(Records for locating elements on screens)
********

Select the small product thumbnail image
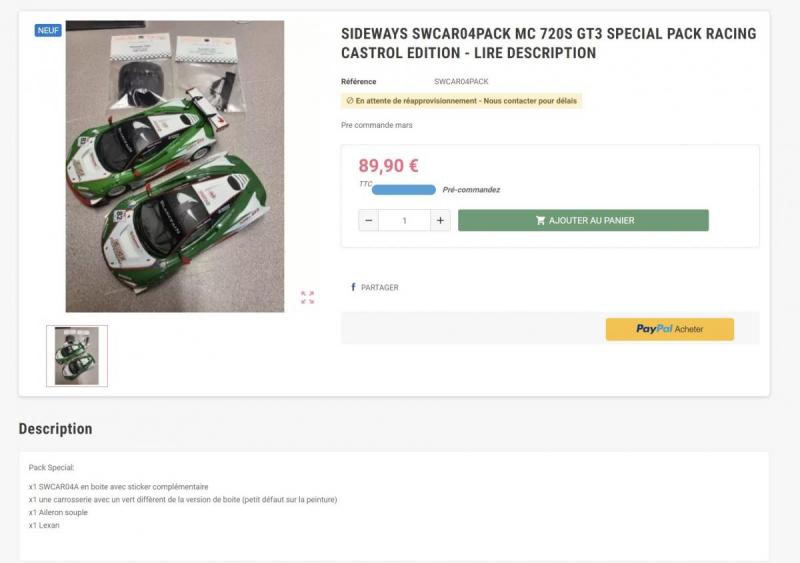Image resolution: width=800 pixels, height=563 pixels. (x=77, y=355)
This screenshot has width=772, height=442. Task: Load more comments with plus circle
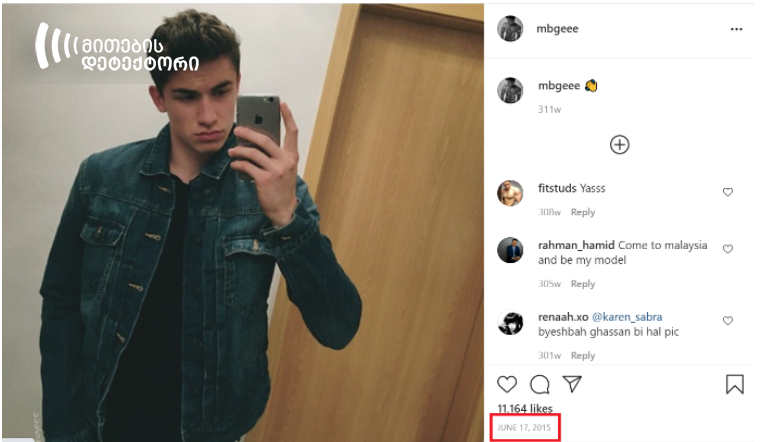(619, 145)
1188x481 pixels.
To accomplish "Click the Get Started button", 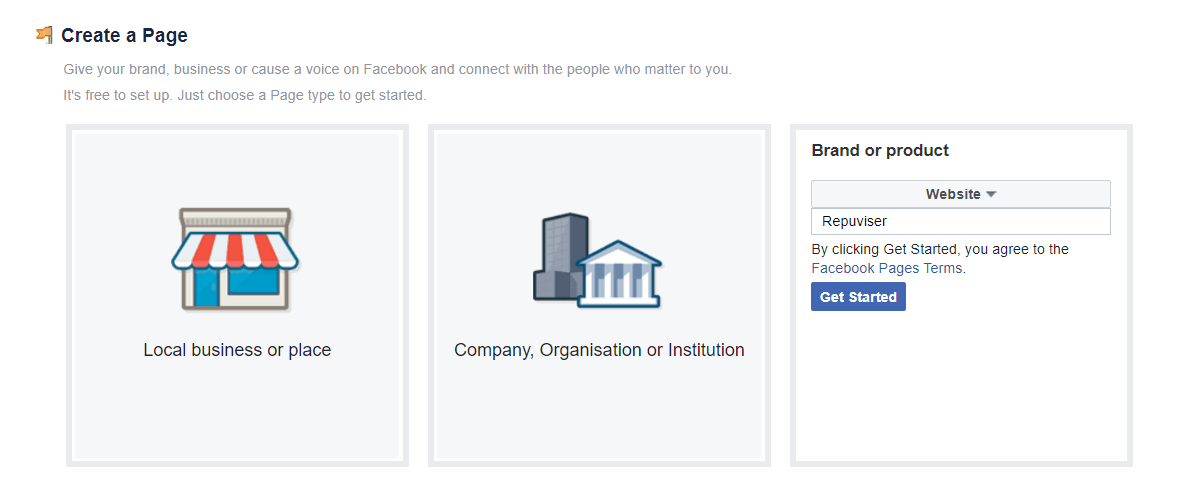I will (x=858, y=297).
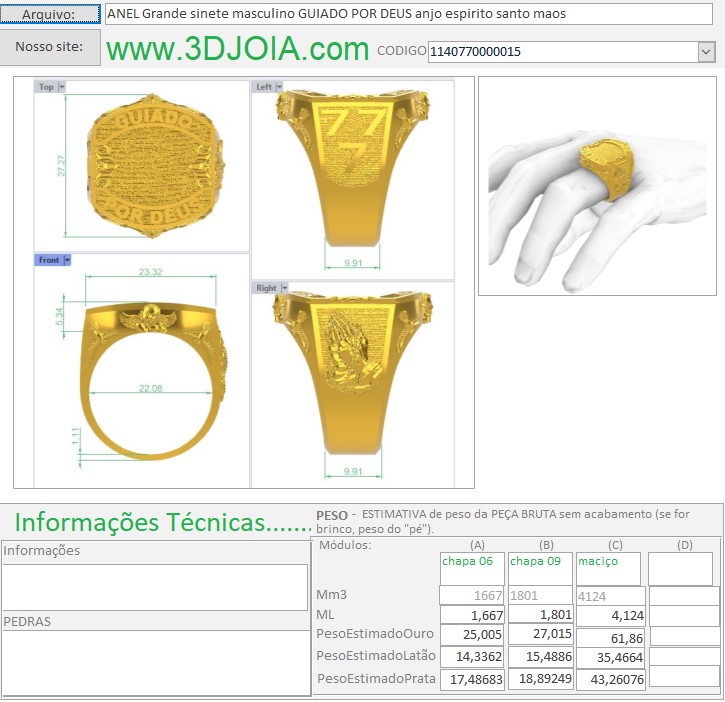Image resolution: width=725 pixels, height=702 pixels.
Task: Click inside the Informações text box
Action: point(155,587)
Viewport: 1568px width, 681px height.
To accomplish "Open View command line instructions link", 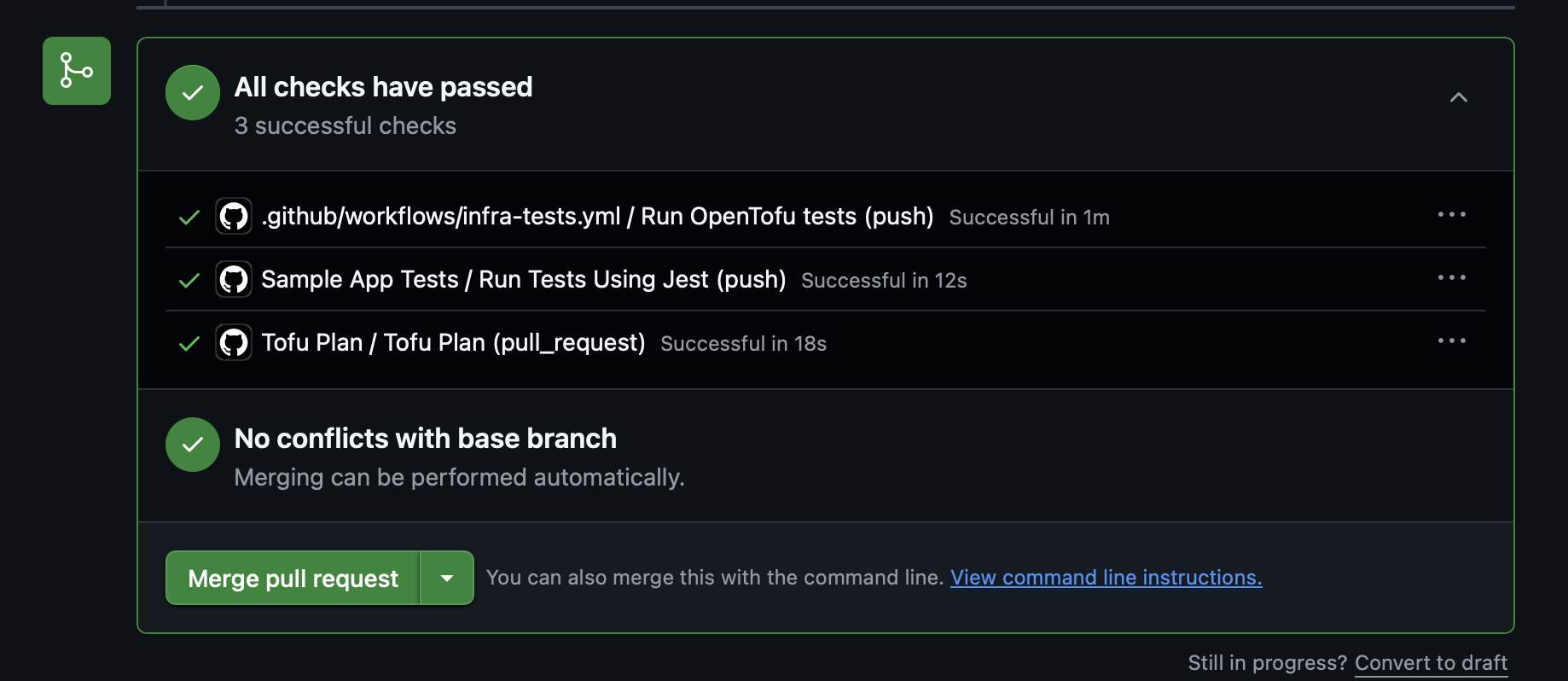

********

Copy the lines from the line with "Viewport: 1568px width, 681px height." through the end of the records, swapping "command line" for "terminal" and changing nothing else. Leave out the pictures.

# EXPECTED ANSWER
Viewport: 1568px width, 681px height.
To accomplish "Open View terminal instructions link", 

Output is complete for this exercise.